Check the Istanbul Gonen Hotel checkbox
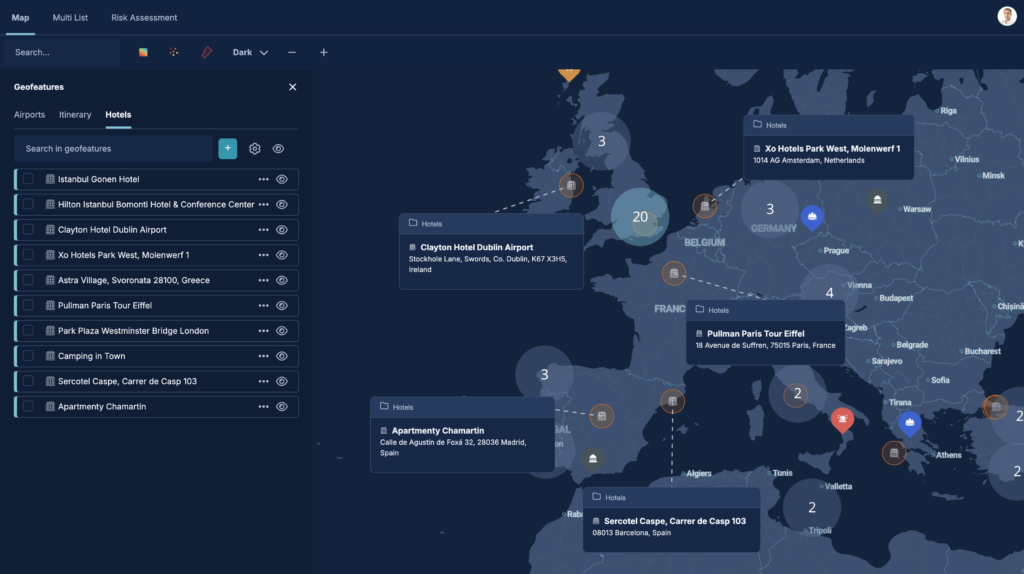The height and width of the screenshot is (574, 1024). [x=28, y=179]
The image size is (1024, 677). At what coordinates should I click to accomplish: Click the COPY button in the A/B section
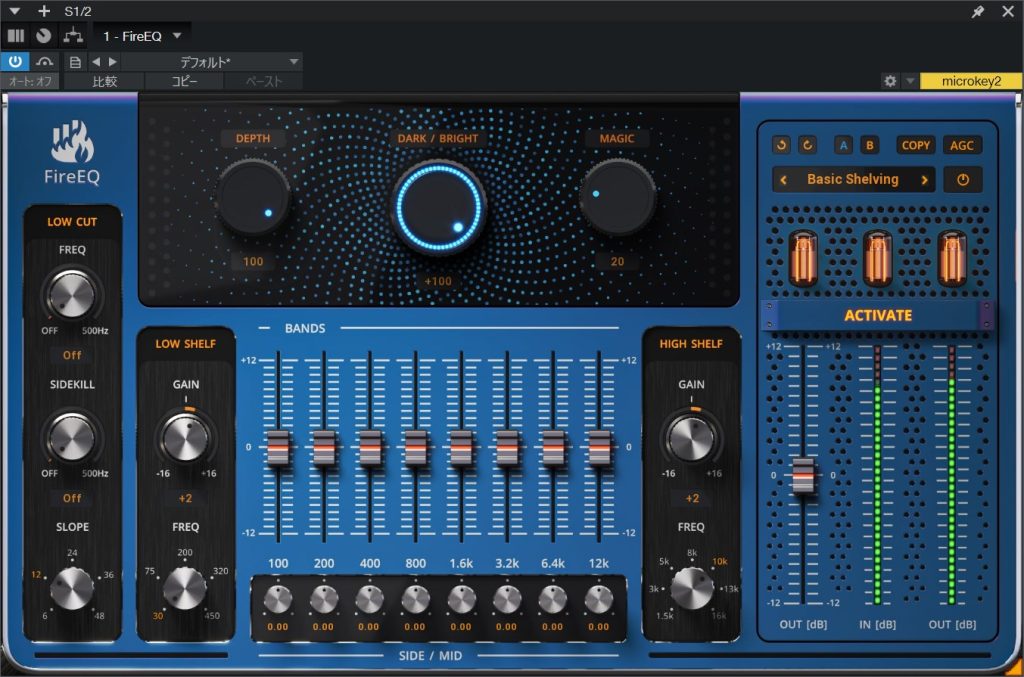pos(915,145)
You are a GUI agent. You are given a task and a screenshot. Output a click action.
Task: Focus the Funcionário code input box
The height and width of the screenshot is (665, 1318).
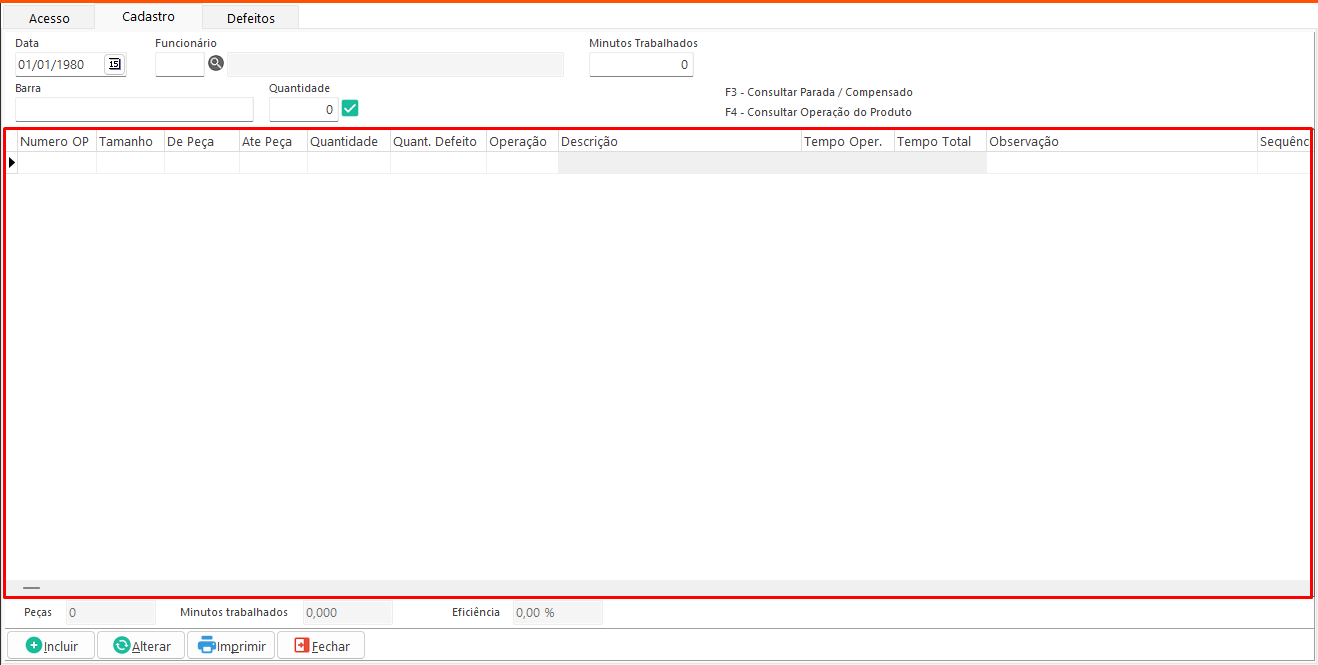coord(180,65)
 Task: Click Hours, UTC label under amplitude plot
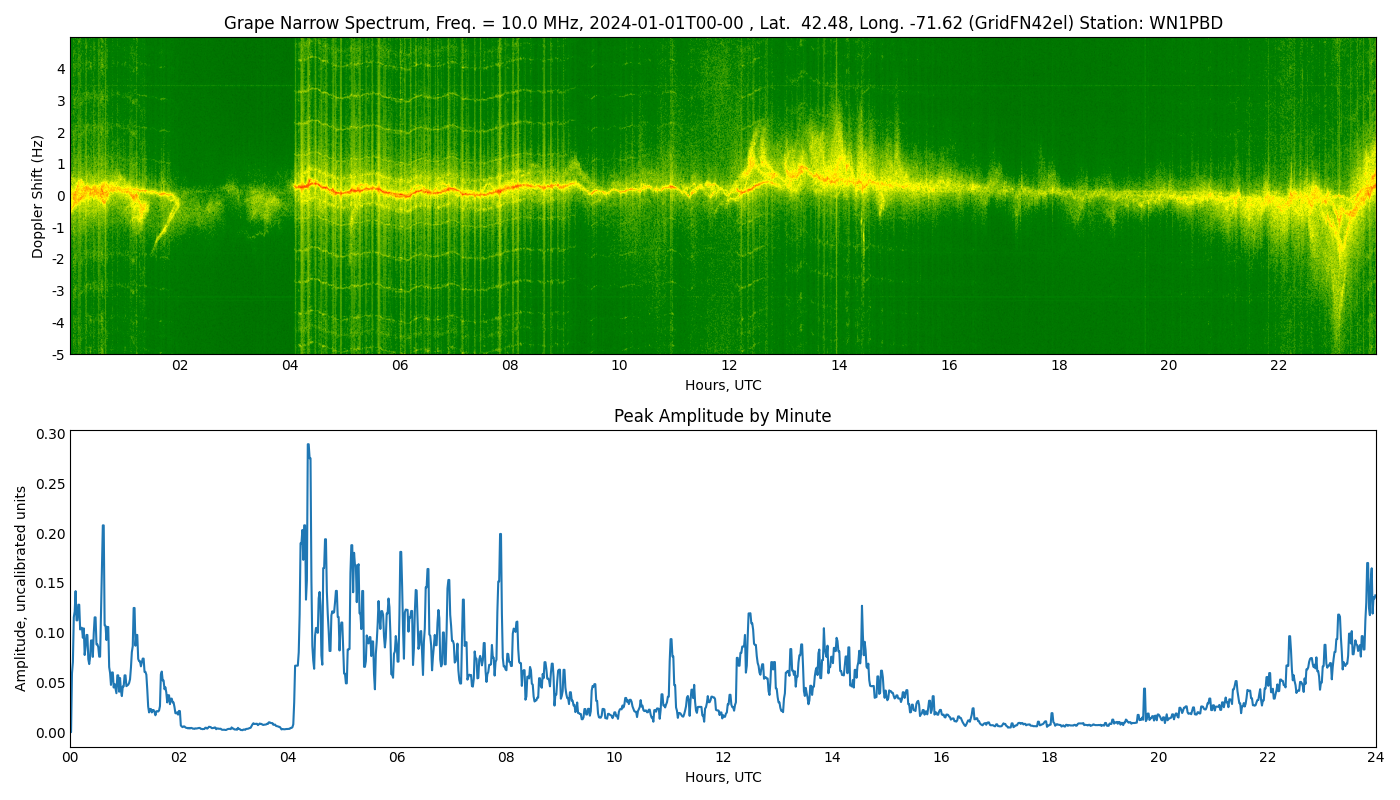tap(722, 777)
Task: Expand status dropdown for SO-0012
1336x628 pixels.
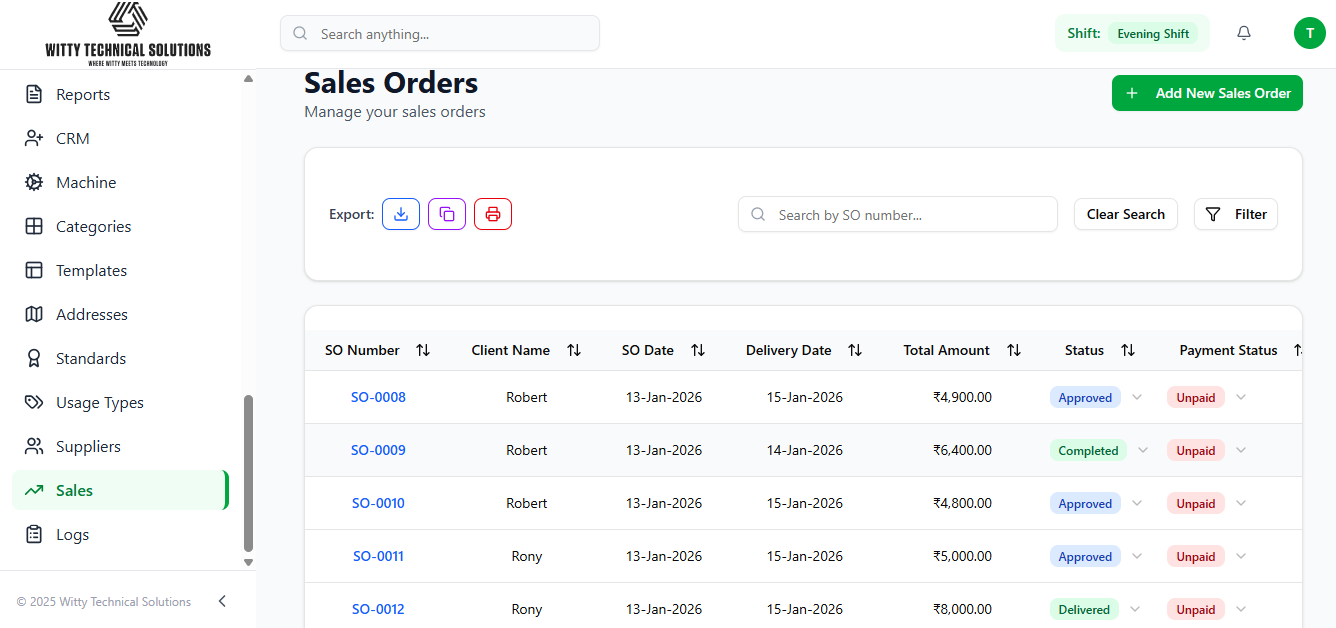Action: [1135, 609]
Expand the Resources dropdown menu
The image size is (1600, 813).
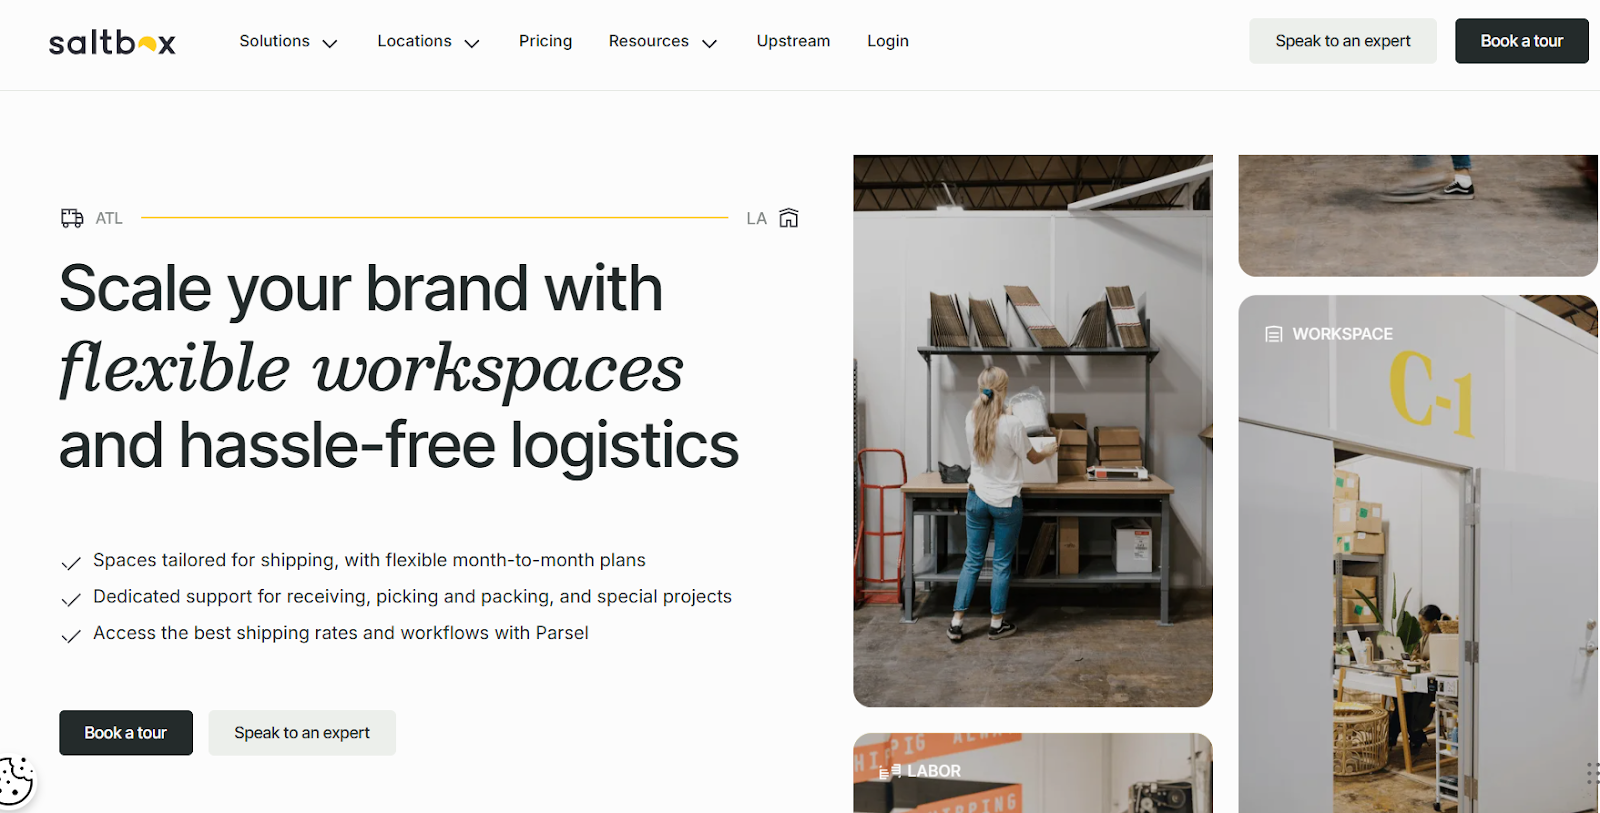pyautogui.click(x=663, y=41)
---
Return, exactly as they stand, the lines from the opening line of the listing through the line with "You are a GUI", both ends counted, and no pictures.

PROBLEM SOLUTION —
Check the Istanbul Gonen Hotel checkbox
The height and width of the screenshot is (574, 1024). [x=28, y=179]
The image size is (1024, 677). At what coordinates should I click to accomplish: Click the COPY button in the A/B section
pos(915,145)
You are a GUI agent. You are given a task and a screenshot. Output a click action.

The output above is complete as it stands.